Vasa Suresh K, Singh Himanshu, Rovó Petra, Linser Rasmus
Department Chemistry and Pharmacy , Ludwig-Maximilians-University Munich , Butenandtstr. 5-13 , 81377 Munich , Germany.
Center for Integrated Protein Science (CiPSM), Munich , Germany.
J Phys Chem Lett. 2018 Mar 15;9(6):1307-1311. doi: 10.1021/acs.jpclett.8b00110. Epub 2018 Mar 2.
Solid-state NMR has been employed for characterization of a broad range of biomacromolecules and supramolecular assemblies. However, because of limitations in sensitivity and resolution, the size of the individual monomeric units has rarely exceeded 15 kDa. As such, enzymes, which are often more complex and comprise long peptide chains, have not been easily accessible, even though manifold desirable information could potentially be provided by solid-state NMR studies. Here, we demonstrate that more than 1200 backbone and side-chain chemical shifts can be reliably assessed from minimal sample quantities for a 29 kDa human enzyme of the carbonic anhydrase family, giving access to its backbone dynamics and intermolecular interactions with a small-molecule inhibitor. The possibility of comprehensive assessment of enzymes in this molecular-weight regime without molecular-tumbling-derived limitations enables the study of residue-specific properties important for their mode of action as well as for pharmacological interference in this and many other enzymes.
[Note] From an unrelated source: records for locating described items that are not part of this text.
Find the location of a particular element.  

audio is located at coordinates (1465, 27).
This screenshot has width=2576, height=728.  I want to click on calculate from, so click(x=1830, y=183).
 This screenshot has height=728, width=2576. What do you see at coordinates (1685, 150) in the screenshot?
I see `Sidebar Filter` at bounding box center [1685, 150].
固态核磁共振已被用于表征多种生物大分子和超分子组装体。然而,由于灵敏度和分辨率的限制,单个单体单元的大小很少超过15 kDa。因此,尽管固态核磁共振研究可能会提供许多有用的信息,但通常更为复杂且包含长肽链的酶却难以进行研究。在此,我们证明,对于碳酸酐酶家族的一种29 kDa人类酶,从极少量样品中就能可靠地评估出1200多个主链和侧链化学位移,从而了解其主链动力学以及与小分子抑制剂的分子间相互作用。在这种分子量范围内对酶进行全面评估而不受分子翻滚限制的可能性,使得研究对其作用模式以及对该酶和许多其他酶的药理干扰很重要的残基特异性性质成为可能。